## Assignment
Output each record exactly, excluding pictures.

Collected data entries
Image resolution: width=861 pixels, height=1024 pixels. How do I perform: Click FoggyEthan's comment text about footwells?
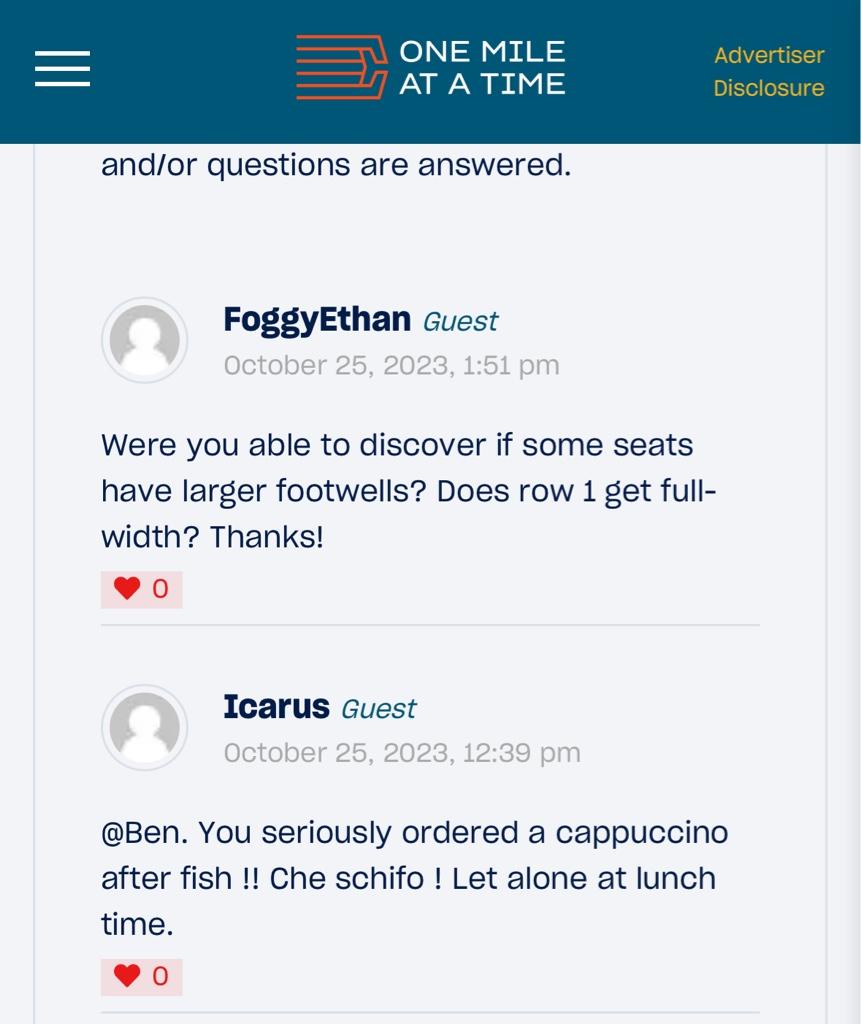click(x=408, y=491)
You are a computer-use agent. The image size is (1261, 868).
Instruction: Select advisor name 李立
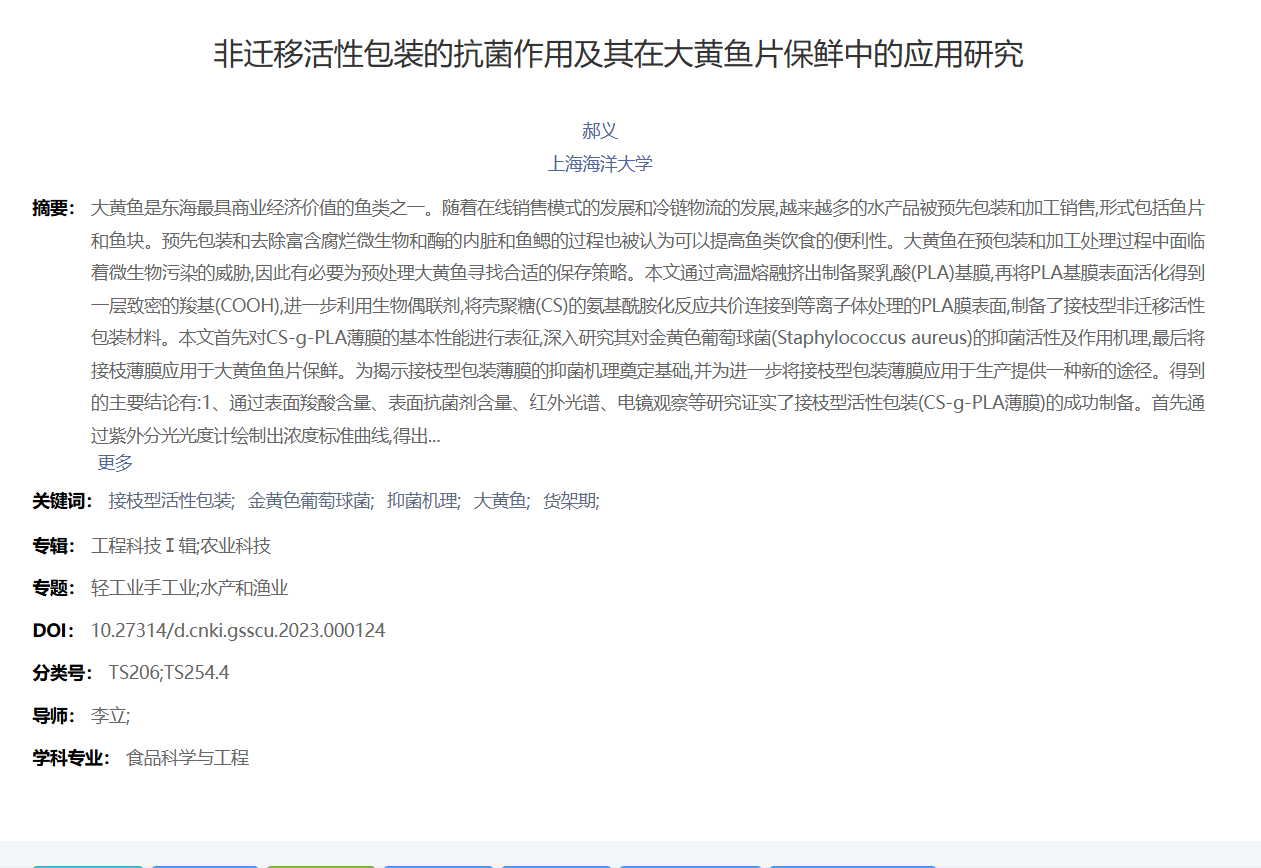(x=109, y=715)
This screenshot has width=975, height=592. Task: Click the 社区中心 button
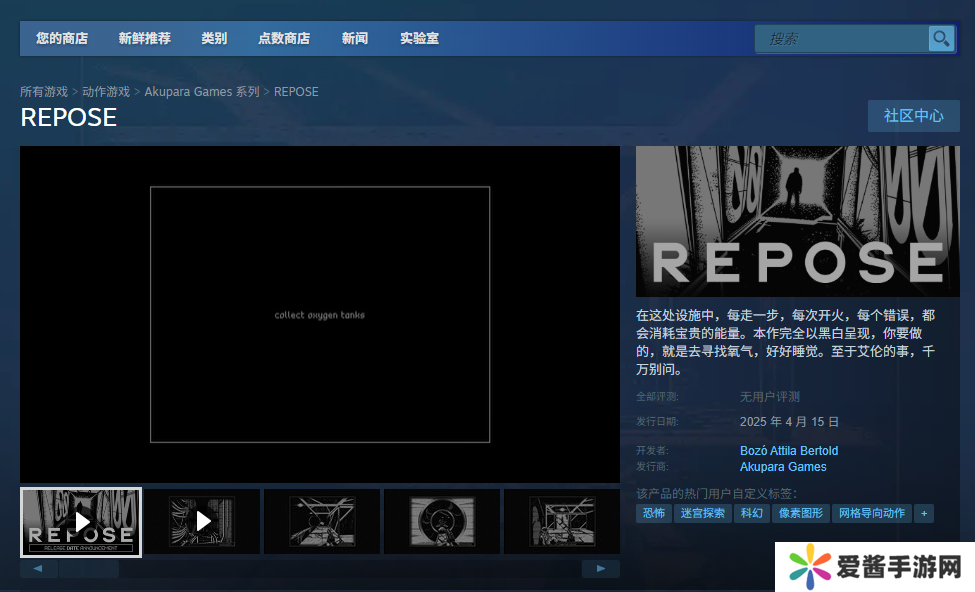click(913, 116)
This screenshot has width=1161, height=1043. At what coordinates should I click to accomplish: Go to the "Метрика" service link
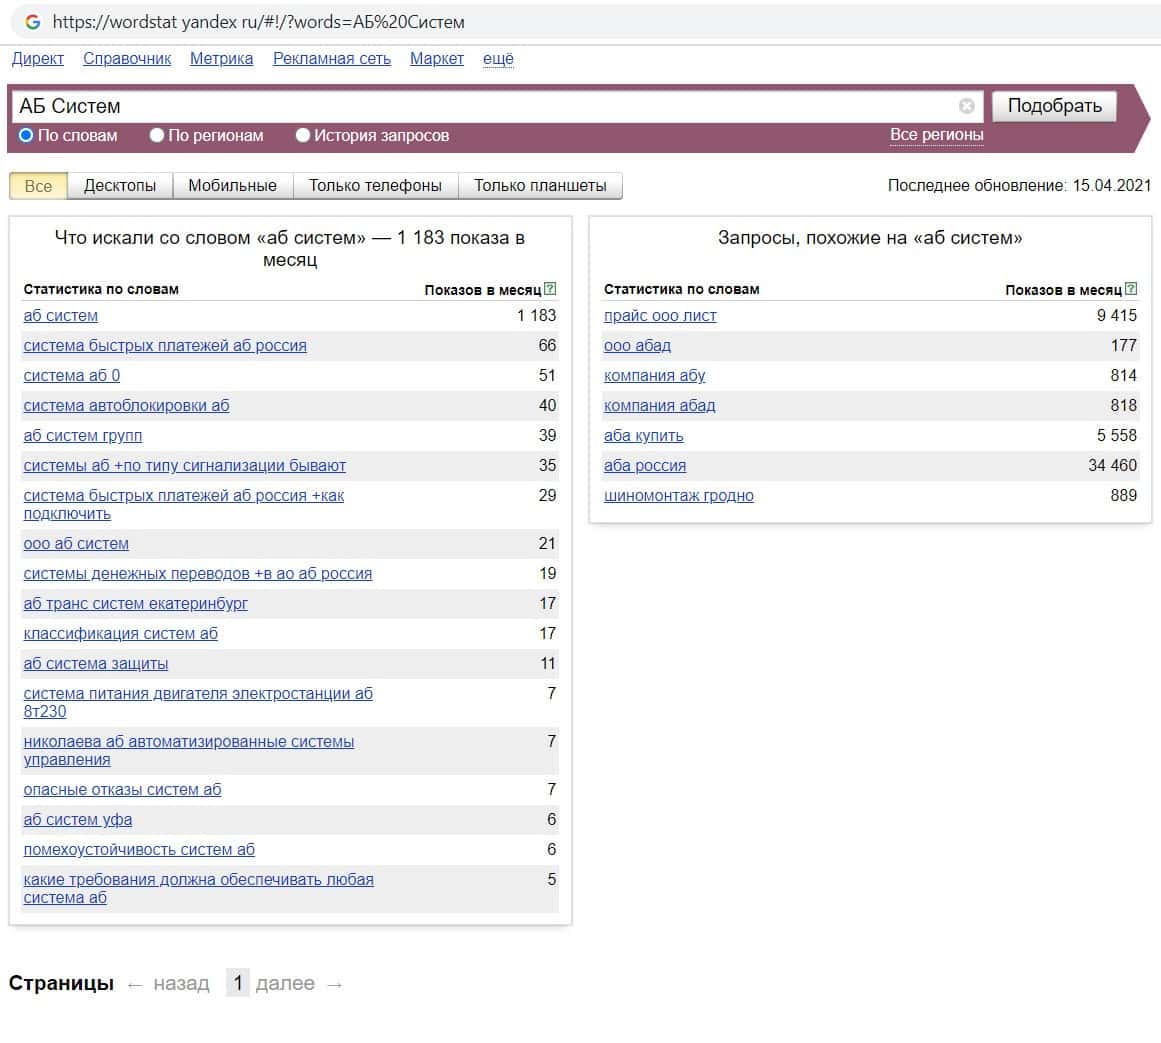(222, 59)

## Answer space
Image resolution: width=861 pixels, height=1024 pixels. How do I perform: Click FoggyEthan's comment text about footwells?
click(x=408, y=491)
You are a computer-use agent. The image size is (1261, 868).
Instruction: Select advisor name 李立
(x=109, y=715)
This screenshot has width=975, height=592. Task: Click the 社区中心 button
click(913, 116)
This screenshot has width=1161, height=1043. At what coordinates should I click to accomplish: Go to the "Метрика" service link
(222, 59)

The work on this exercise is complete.